GIVEN EXERCISE A: Set down, word for word, the part of the review of the film Hex from "Two soldiers on" up to and including "and stay alive.".
GIVEN EXERCISE B: Take the review of the film Hex further by continuing it from its last sentence.

GIVEN TEXT:
::::::::

Two soldiers on the opposing side of the English Civil War get lost in a forest at the tail end of an ugly battle that leaves the two of them the lone survivors. As the young pious Parliamentarian Thomas (William Young) flees from the battle hardened, jaded Royalist Richard (Daniel Oldroyd) to save his own life, things start become unnerving and surreal for the two. Thomas starts to suspect something preternatural-Witchcraft may be afoot. He talks Richard into an uneasy alliance as the two try to work out a way to leave the forest and stay alive.
Doing a 17th Century period piece, not to mention a horror, on a scaled down budget is a pretty ambitious venture for first time directors George Popov and Jonathan Russell. However, there’s a great economy to Hex’ script, being set entirely in an empty forest with only two characters for most of the run time, and the magic is more subtle and mood setting than overt attacks. There’s some decent production in the opening, and even a great trick with blood later on created through quick cutting that I really appreciated; small touches like that really make a film like this pop.

::::::::

DATA EXCERPTS:
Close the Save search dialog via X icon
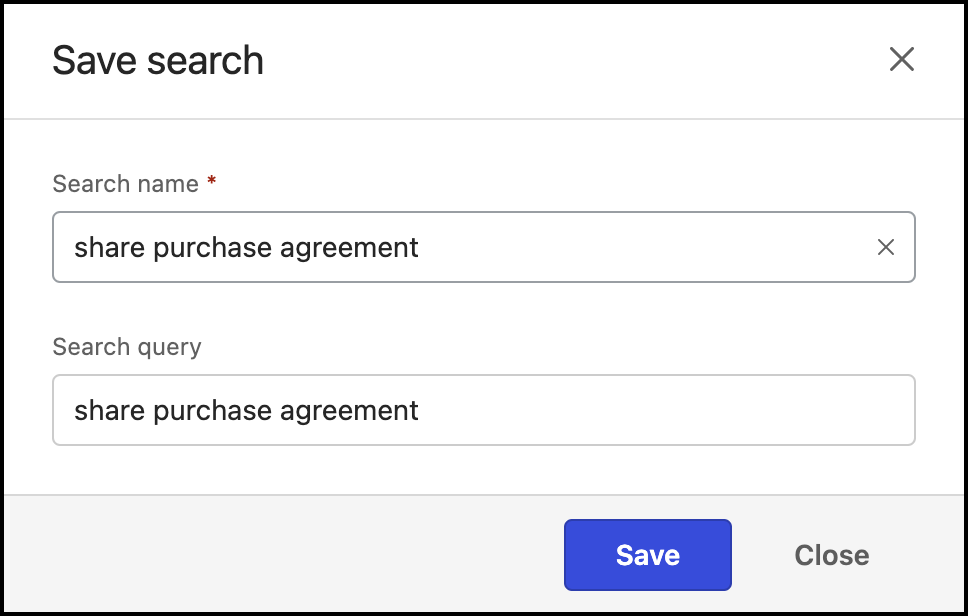 [902, 60]
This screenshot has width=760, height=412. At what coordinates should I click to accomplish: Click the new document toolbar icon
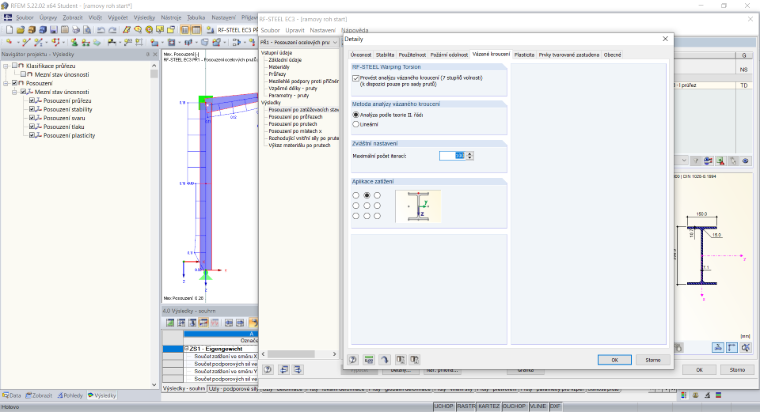(10, 30)
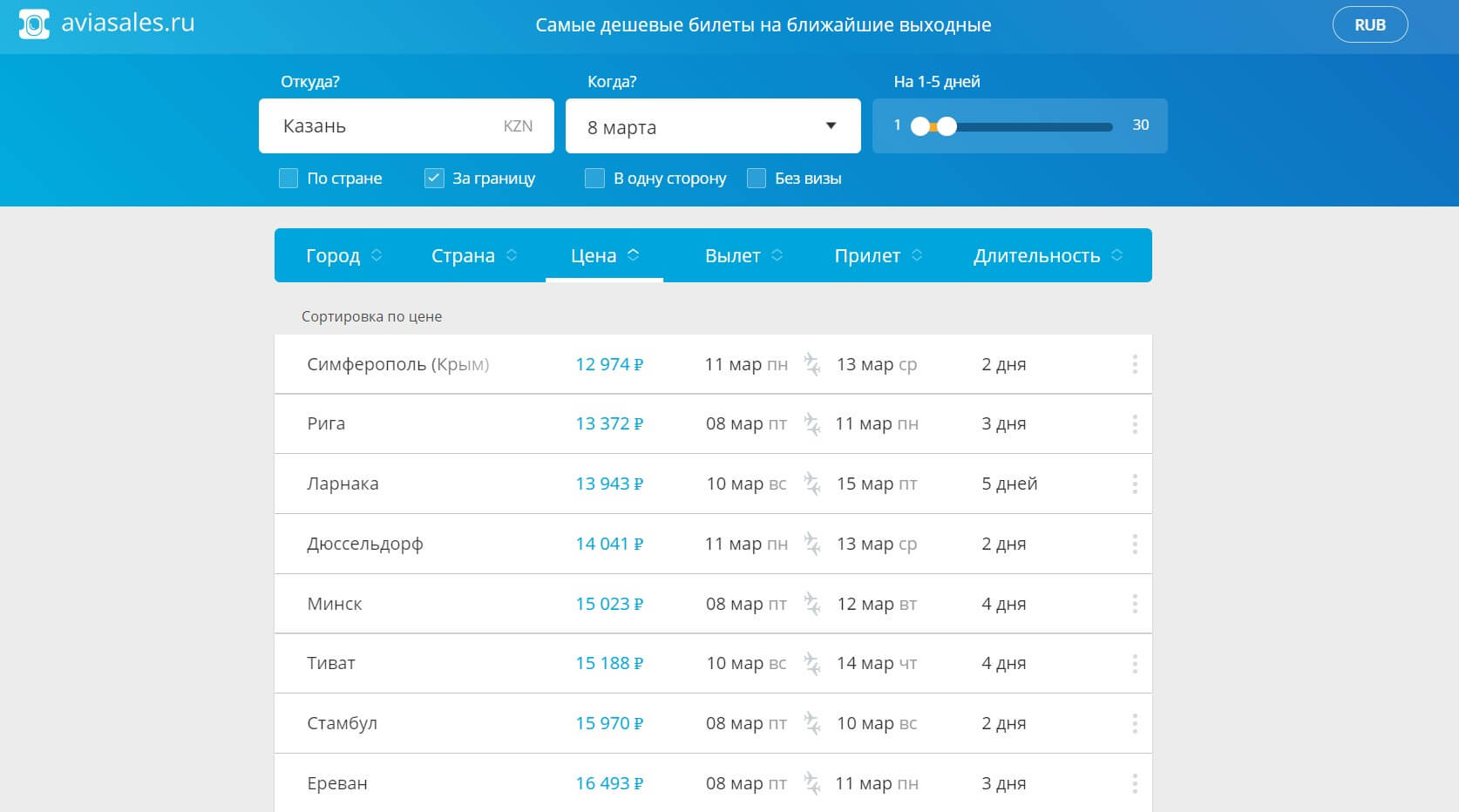Open the three-dot menu for Рига row
The height and width of the screenshot is (812, 1459).
tap(1134, 424)
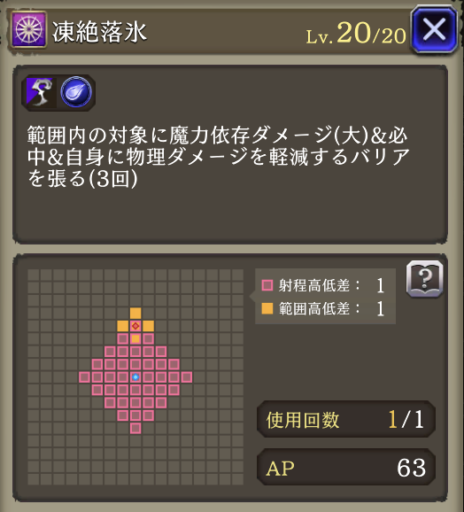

::::::::

RIGHT ANSWER A:
Two soldiers on the opposing side of the English Civil War get lost in a forest at the tail end of an ugly battle that leaves the two of them the lone survivors. As the young pious Parliamentarian Thomas (William Young) flees from the battle hardened, jaded Royalist Richard (Daniel Oldroyd) to save his own life, things start become unnerving and surreal for the two. Thomas starts to suspect something preternatural-Witchcraft may be afoot. He talks Richard into an uneasy alliance as the two try to work out a way to leave the forest and stay alive.

RIGHT ANSWER B:
Despite it only coming in at 87 minutes, do not expect a fast-paced horror. In fact, outside of an opening speech, dialogue is sparse-to-non-existent for the first 20 minutes. This really does set the tone and it’s impressive how well established the characters’ personalities are with them saying very little. There is a great sense of mood and tone here, and while the pacing can be languid in spots and has the potential to lose people, I appreciate when a film takes a risk like this and lands 7 times out of 10.
Sadly, it can suffer a bit from its budget, which is inevitable. Sometimes the camera can be framed up to the leads a bit too tight, sometimes the line delivery is a little flat. There are some wonderful shots here (my compliments to the cinematographer), and the actors get across a lot brilliantly when saying so little, but this isn’t very evenly handled. I love the direction the ending goes thematically, I just felt we could have gotten there in a more cohesive manner as things felt a tad rushed to get to the place the film needed to go. The final shot is spectacular and haunting, having said that.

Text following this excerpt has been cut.